Knowing things about chess and applying that knowledge over the board are two very different things. Doesn't matter how well you test if can't apply that and gain the rating. 

Heinkel111

^^Thanks SM and, yes, your initial response was useful.

However the discussion evolved in 2 related directions.

1. The unusually high default of 1200 may contribute to skew the average. My own experience is that when I played a new player recently (it was his fisrt game and he showed up with a score of 1200) I got something like 23 points for a victory in 2 moves. The other player only made 2 moves and lost his knight on the 2nd move and then gave up so obviously was a beginner. I don't think I deserved 23 points for that. I think new joiners should get the median rating (50th percentile) or less to avoid gifting points on their first game.

2. @dr_roman_anton says that ches.com percentile scores are too low compared with FIDE and that the initial rating error contributes to this problem. However I am not sure how the initial rating being too high can make the percentiles too low.

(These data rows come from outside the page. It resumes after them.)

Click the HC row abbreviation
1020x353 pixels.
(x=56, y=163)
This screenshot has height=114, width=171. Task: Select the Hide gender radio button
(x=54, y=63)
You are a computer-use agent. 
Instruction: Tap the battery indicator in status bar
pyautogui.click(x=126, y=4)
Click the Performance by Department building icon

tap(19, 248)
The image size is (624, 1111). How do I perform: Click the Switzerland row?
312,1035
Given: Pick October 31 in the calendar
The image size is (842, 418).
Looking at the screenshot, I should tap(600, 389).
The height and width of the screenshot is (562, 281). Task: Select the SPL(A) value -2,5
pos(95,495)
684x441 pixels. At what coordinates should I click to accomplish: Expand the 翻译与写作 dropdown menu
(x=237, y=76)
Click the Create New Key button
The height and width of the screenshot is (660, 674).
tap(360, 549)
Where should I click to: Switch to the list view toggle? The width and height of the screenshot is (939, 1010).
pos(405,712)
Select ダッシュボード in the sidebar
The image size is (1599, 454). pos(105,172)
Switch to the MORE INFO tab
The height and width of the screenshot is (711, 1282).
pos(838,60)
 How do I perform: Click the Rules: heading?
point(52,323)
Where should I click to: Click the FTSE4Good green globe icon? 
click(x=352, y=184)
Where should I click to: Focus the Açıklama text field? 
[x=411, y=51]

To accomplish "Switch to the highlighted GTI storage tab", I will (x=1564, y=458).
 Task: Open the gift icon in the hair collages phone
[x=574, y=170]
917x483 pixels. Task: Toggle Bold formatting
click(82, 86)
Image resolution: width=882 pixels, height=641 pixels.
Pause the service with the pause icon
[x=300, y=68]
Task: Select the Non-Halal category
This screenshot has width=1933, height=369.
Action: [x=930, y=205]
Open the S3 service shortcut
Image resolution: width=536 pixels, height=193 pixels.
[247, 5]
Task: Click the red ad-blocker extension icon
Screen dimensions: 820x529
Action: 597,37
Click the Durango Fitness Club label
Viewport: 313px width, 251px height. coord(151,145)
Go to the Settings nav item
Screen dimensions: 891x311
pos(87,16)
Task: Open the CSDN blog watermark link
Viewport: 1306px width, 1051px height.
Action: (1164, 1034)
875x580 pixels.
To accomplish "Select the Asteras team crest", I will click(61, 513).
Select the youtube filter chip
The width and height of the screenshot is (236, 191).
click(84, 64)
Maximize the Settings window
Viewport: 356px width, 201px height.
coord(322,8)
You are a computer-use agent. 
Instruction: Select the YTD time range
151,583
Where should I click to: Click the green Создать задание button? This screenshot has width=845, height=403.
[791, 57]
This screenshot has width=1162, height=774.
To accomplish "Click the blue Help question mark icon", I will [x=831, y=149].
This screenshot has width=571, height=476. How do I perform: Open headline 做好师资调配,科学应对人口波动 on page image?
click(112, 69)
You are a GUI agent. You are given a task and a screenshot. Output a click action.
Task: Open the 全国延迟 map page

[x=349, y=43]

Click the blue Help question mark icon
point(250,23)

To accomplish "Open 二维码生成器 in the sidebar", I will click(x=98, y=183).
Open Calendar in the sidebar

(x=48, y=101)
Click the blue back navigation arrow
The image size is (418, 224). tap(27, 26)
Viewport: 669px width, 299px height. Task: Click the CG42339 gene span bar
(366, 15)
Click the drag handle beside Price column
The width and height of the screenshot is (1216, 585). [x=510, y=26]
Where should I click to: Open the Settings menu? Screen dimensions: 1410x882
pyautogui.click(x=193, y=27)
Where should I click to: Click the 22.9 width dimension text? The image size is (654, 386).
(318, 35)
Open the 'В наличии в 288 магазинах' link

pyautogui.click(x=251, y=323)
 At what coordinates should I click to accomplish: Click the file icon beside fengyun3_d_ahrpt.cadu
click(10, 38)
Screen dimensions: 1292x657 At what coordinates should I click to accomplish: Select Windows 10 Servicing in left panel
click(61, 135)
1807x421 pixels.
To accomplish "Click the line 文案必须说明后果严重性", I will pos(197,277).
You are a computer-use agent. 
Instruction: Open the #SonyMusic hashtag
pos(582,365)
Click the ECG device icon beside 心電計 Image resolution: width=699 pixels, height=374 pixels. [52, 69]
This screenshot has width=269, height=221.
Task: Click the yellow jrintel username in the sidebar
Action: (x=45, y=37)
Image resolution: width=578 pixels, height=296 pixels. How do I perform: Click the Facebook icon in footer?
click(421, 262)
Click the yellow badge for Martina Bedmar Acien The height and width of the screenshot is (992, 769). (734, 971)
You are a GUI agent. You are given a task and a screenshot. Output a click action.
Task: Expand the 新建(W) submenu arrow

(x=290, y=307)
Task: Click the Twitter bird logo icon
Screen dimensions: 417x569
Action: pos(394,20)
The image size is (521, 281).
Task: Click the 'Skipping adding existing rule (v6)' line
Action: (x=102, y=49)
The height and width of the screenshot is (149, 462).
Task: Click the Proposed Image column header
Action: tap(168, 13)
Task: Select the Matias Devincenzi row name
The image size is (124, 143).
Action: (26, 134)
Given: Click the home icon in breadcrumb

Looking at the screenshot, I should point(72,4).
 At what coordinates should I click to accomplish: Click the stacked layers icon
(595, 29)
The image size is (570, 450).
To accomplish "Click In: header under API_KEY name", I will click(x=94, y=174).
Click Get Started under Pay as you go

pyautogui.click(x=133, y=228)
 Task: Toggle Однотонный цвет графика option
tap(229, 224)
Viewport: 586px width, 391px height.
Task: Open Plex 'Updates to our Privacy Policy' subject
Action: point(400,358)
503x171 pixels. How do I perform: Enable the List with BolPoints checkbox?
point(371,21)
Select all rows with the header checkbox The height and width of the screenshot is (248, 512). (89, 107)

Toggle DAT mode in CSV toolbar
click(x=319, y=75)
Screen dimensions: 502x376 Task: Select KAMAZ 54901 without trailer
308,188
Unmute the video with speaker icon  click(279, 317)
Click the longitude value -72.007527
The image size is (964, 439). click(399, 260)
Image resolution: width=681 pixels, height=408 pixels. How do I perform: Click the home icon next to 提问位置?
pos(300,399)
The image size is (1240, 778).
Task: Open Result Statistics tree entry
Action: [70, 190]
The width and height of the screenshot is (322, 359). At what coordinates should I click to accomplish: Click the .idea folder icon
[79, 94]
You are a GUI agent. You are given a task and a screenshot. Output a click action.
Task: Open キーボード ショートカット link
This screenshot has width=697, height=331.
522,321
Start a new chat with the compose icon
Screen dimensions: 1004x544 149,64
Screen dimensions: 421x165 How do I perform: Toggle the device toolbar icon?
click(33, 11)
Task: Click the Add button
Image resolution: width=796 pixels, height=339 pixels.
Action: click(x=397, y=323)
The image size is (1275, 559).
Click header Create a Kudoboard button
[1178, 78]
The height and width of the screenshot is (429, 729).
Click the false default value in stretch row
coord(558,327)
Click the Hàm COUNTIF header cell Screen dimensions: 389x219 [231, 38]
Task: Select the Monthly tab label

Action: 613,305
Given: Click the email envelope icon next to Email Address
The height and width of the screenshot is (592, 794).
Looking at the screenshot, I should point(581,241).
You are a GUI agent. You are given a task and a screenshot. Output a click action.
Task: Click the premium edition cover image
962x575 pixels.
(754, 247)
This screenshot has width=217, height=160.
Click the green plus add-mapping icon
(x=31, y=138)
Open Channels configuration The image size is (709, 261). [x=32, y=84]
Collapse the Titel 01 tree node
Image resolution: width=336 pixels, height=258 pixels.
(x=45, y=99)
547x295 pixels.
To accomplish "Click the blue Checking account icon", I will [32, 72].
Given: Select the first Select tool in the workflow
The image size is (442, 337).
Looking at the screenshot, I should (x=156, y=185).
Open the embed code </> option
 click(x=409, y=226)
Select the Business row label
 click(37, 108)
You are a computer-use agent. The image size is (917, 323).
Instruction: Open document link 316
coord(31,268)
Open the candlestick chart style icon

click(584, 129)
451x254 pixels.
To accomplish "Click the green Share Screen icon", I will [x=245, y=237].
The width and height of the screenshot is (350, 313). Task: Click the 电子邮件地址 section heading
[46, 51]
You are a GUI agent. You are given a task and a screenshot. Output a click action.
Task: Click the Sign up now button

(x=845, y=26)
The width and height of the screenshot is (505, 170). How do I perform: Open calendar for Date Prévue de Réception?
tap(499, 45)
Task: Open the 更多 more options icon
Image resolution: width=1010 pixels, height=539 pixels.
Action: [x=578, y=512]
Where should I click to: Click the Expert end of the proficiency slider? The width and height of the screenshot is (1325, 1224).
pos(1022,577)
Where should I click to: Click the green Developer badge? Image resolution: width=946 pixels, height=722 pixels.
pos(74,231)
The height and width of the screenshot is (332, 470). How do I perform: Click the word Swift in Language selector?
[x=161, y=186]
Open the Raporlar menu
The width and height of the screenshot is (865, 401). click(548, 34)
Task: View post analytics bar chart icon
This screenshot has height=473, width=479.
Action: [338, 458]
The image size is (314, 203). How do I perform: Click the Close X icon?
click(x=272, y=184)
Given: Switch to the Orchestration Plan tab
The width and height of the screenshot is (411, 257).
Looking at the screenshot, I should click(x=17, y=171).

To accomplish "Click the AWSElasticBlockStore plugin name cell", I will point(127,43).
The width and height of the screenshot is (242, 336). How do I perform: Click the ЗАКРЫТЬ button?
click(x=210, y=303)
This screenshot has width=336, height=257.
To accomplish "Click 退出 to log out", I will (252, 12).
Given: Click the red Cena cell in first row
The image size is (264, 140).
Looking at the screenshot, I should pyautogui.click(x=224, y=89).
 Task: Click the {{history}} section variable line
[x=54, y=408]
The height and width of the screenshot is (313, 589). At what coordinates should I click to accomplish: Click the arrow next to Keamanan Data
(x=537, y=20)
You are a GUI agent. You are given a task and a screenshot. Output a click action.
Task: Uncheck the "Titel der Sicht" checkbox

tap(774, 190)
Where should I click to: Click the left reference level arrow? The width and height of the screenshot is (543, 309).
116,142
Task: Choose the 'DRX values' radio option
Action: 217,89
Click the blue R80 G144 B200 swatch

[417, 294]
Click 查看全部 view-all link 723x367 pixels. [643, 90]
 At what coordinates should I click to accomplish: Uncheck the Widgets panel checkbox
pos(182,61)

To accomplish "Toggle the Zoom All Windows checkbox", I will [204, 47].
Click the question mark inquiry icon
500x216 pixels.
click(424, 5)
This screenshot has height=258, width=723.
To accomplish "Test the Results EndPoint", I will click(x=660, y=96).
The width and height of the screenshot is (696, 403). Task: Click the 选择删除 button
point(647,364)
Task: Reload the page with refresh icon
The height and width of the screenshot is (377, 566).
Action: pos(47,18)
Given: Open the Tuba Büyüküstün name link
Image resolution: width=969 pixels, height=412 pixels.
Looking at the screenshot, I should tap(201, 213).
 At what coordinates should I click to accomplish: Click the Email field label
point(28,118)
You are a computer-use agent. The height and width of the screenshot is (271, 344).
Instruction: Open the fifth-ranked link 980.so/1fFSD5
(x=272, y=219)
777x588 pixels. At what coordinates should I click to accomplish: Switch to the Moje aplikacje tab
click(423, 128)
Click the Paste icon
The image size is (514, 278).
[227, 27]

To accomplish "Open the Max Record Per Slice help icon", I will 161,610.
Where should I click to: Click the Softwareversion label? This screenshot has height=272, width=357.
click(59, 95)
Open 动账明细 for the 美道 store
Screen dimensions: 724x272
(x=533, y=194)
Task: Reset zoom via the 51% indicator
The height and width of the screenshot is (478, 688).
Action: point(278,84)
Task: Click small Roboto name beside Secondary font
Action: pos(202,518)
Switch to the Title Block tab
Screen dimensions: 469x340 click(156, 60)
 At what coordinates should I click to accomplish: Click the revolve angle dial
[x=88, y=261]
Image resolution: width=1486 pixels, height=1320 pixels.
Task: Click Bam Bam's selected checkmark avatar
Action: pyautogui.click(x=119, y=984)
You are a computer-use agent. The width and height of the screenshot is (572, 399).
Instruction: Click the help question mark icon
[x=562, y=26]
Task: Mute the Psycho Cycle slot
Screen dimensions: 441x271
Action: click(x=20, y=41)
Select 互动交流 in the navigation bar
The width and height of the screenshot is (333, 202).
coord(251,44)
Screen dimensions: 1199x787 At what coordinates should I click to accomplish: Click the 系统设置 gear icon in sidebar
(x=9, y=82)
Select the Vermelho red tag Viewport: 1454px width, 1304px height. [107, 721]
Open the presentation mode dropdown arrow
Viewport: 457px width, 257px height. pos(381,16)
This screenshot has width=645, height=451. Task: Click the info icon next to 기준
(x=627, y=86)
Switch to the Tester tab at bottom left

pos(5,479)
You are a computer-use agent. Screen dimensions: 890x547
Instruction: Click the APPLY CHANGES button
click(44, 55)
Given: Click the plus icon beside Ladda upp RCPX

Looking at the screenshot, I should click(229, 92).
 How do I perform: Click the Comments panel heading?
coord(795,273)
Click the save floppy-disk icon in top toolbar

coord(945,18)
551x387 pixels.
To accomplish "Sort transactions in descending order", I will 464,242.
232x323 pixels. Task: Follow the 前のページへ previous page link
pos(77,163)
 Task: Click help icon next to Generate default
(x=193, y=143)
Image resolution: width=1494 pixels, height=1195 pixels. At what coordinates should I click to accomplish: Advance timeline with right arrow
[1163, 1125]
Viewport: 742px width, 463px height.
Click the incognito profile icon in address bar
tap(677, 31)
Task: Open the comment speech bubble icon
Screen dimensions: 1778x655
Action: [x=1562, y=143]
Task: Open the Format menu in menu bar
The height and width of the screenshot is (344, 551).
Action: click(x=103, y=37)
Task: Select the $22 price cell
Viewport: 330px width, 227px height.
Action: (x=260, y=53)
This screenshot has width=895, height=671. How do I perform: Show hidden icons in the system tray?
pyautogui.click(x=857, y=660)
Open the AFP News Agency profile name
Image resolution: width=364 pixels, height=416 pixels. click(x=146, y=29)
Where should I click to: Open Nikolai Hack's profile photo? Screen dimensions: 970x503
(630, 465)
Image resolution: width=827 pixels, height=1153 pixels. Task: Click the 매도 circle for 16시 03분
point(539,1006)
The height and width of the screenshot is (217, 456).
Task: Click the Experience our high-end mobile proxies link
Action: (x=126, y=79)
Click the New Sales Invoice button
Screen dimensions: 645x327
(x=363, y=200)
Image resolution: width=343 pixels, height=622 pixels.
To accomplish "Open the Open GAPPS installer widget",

If chess.com (or FIDE) desires percentiles to be at target levels (e.g. 50th percentile should always be near 1200) then the only real way to achieve this is to apply a normalisation factor to everyone's rating at regular intervals to maintain percentiles at target points levels.

Dr_Roman_Anton

1) ELOs must be comparable in chess - undeniable

2) Chess.com and Online-Chess site ELO rating is 300-900 ELO points to low - undeniable

3) ELO distributions show that up to 1000 ELO points are missing all players

4) Scientific ELO-Tests show that up to 900 ELO points are missing per player

5) The chess puzzle and lesson rating on CHess.com are show that 400 ELO point are missing

6) The 1600 games in chess.com show 2000-level chess play in opening, mid game and ending

7) There is frequently a grandmaster-level game at the ELO of 1600 - with no or only minimal weak moves - this corresponds to a level of 2000 ELO not 1600 ELO

7) It doesnt matter how well you apply or would apply your chess knowledge - if there are not enough ELO points in the system you will always stay in the "15-16-hundred Tower" what the players call the phenomenon that they cannot explain 

 

>>>> BY UNARGUABLE EVIDENCE THE ELO OF EVERY PLAYER IS TOO LOW  <<<<

One feels so historic in this discussion - all chess players will thank it if you make that change.

 

 

This is absolutely clear. Many hundreds of ELO points are missing

Martin_Stahl

Your points are utterly deniable. But believe what you will. The proof you are wrong is in the fact that most players that have OTB ratings do not have a lot higher ratings OTB than they have here. There are some players where that is the case, but it isn't true for everyone, and isn't even close for everyone.